I’ve heard people say that aging confers wisdom. And I don’t believe it (as I wrote in this article). But people of all ages need to appreciate the value of Critical Thinking…something that’s not taught in schools. At least not enough.

Critical Thinking means you know how to assess information so you can make choices.

Once a medical assistant, from the lofty perspective of her young millennial age, scoffed at me: “The Internet? There’s a lot of bad stuff on the Internet.”

She was obviously picking up on what she’d heard from her senior peers. But she was showing her own ignorance.

The problem isn’t with the Internet. It’s with our ability to evaluate sources and judge what’s likely to be solid information, versus buying into the latest quack salesmanship.

When you read an article in a magazine, you need to question the quality of the magazine and the author. Is the author qualified? Does he work for a company with an interest in the topic under discussion? Does she seem to have an ax to grind?

You need that ability whether you’re on the Internet, facing someone wearing a white coat with an office wall of advanced degrees, or deciding who to support in an election campaign.

If you’re learning about the latest medical discovery, are you reading an article in a peer-reviewed medical journal? Or are you reading a tabloid? If you’re reading a book about medical invention, is the author affiliated with a reputable institution?

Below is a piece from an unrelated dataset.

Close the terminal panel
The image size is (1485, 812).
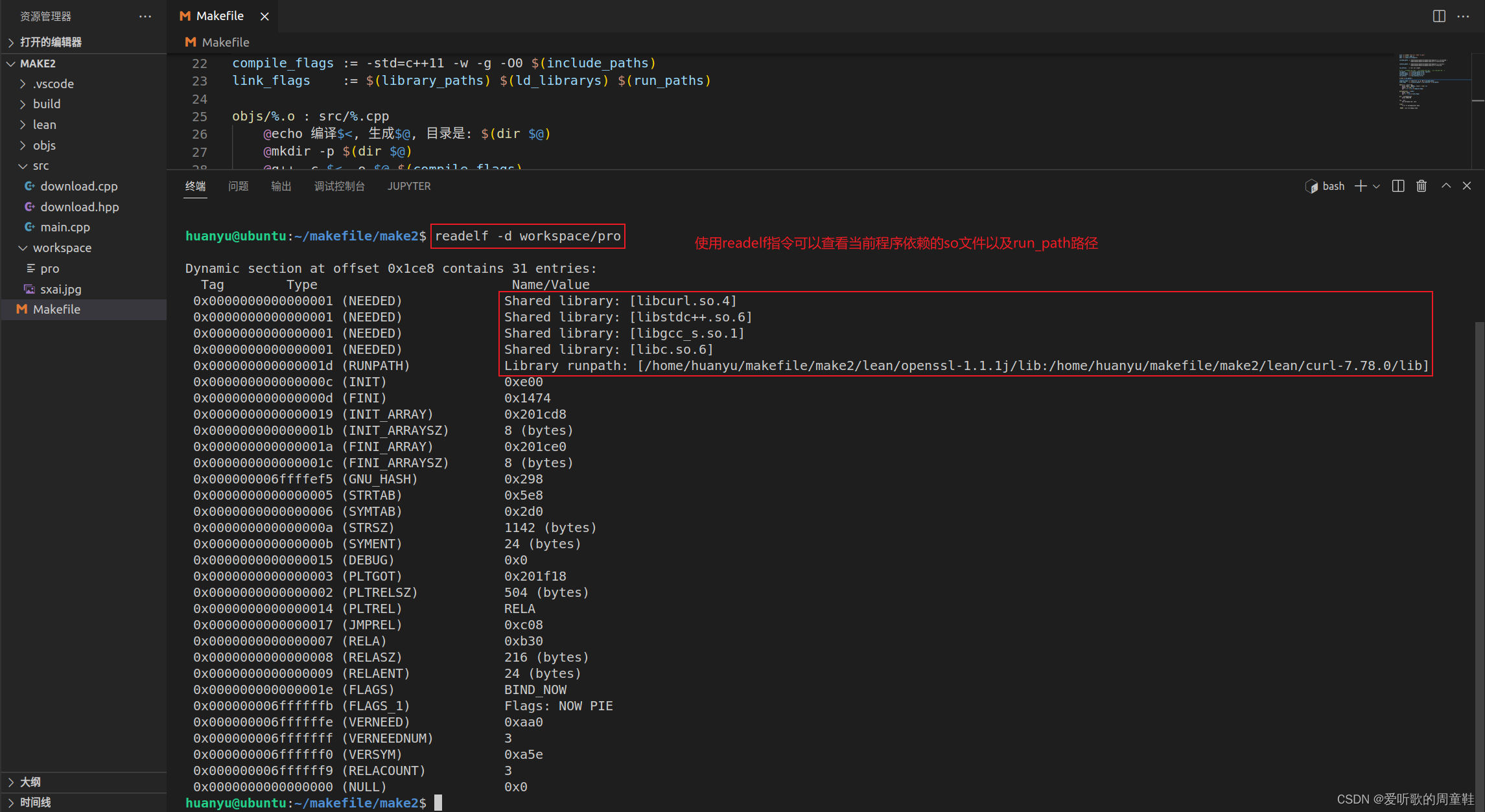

If you’re reading an article about the wonderful new opportunities for seniors to get jobs, does the author refer to published studies? Or does he use anecdotes that might be one-of-a-kind? Does she support an organization, such as AARP, which promotes an optimism that’s not always tied to reality?

For example, one of the worst career books I ever read and reviewed was The Dummies Guide To Get A Good Job After 50. It’s got a big. red endorsement from AARP on the cover. It’s part of a well-chosen series of books. 

Critical thinking skills would alert you to be suspicious. You might suspect the book is biased when you see AARP’s endorsement on the cover. To attract members, AARP offers discounts for all sorts of travel and recreation. What kinds of people will respond to those inducements? What image of seniors does AARP want to promote? That’s AARP’s target market.

Critical thinking is a skill you can master. You can even take courses online through Coursera or The Great Courses. Once you’ve learned to think critically, you can go anywhere to learn about whatever challenge you’re facing. You can search your library or talk to “experts.”

Critical thinking helps you spot red flags. If someone’s trying to scam you, they’re pretty obvious in what they do. If you consider hiring a service, you look for signals. Did they answer your questions? Did they seem interested in helping you?

Most important, you learn what questions to ask when you’re dealing with advice.

When you’re advised to buy a certain financial instrument, you actively search out criticisms so you can make a wise decision.  When your doctor advises you to take a certain test, you ask about the research behind the recommendation. You ask about the NNT. 

In both cases, you question, “Does the person who’s advising me have a financial incentive to point me in one direction or another?” 

Critical thinking? It’s more important than wisdom. And it’s not relate to your age, background, or experience. You need it.